(WSPA) – As scammers get more sophisticated, it’s more important than ever that we know where we are most vulnerable.
In this consumer exclusive, I got expert advice on the Top 7 scam predictions for 2022.
30 billion dollars in phone scams, and 55 billion in identity fraud, that’s how much Americans lost last year alone to scammers.
And while it’s hard to know how they will strike next Steve Weisman, the cyber expert behind the website Scamicide, has a pulse on the Top 7 Scams to watch out for in 2022.
NUMBER 7: COUNTERFEIT SHOPPING SITES
The holidays were full of stories about bogus shopping sites, and Weisman says that’s only expected to get worse in the New Year.
“Some of those counterfeits are so good that it’s almost impossible to determine, and even if it turns up high on the google or search engine search, doesn’t mean it’s legitimate,” said Weisman.
Weisman recommends plugging in the “url” of any suspicious shopping site to the online resource www.WhoIs.com
That way you’ll know who created the site and how long it’s existed.
NUMBER 6: NATURAL DISASTER SCAMS
From deadly tornadoes to devastating wildfires, major natural disasters are making headlines more frequently and scammers use that to set up fake charities. The FBI warns always verify the charity is real with sources like Charity Navigator or GuideStar.
NUMBER 5: CRYPTOCURRENCY CONS
With the digital currency gaining in popularity, scammers are looking to cash in. So be leery of phony crypto offers, and hackers looking to tap into your digital wallet.
NUMBER 4: DATA BREACHES
On this one, Weisman doesn’t mince words.
“You are, not you may, you ARE going to be a victim of a major data breach next year. We all are,” he said.
Weisman is most concerned about ransomware scams like the one that recently hacked into Anmed Health. He says medical data is like gold on the black market. The credit reporting agency Experian warns “a single patient record can sell for upwards of $1000.
NUMBER 3: SOCIAL ENGINEERING SCAMS
That’s where con artists research your social media pages so they can tailor a scam to you.
Star Tummineli in Greenville says she was a target of this type of scam.
“I started following a guy on Tik Tok and as soon as I became friends with him a guy pretending to be him private messaged me saying that he works for a non-profit organization wanting me to send money,” she said.
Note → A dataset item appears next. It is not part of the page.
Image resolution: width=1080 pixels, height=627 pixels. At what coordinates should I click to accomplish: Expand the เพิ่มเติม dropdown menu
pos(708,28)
There are also other examples, like romance scams where con artists use social media to learn about you and lure you into trusting (and even loving) them. And grandparents scams sniff out info about your family so they can threaten you to pay up.
NUMBER 2: THE INTERNET OF THINGS
From our TVs to toys to our security cameras, we’re becoming dependent on a lot of devices that are constantly connected to the internet.
Make sure you change default settings to set the highest security and make sure those listening devices are unplugged.
“We got rid of Alexa because we figure she’s listening all the time and just don’t trust her,” said Stan Metzger in Greenville.
NUMBER 1: SIM SWAPPING
Sim Swapping is a new sneaky way to get around your two-step authentication for mobile banking. Weisman explains how it works.
“They call your mobile phone carrier, they pretend they are you and they get your phone number shifted to their phone, and so in this way they are not only able to steal your password but have the phone to defeat dual factor authentication. So, this is something we’re just starting to see happening, it’s going to be worse in the upcoming year,” he said.
HOW DO YOU AVOID THESE SCAMS?
Here are the main steps to avoid some of these scams.
- Freeze your credit at all three credit agencies. It’s free and can save you from identity theft.
- Be sure to use two-step authentication for all your smart devices and mobile apps.
- Make sure you have unique and complex passwords for your most sensitive logins, including access to your account with your mobile carrier.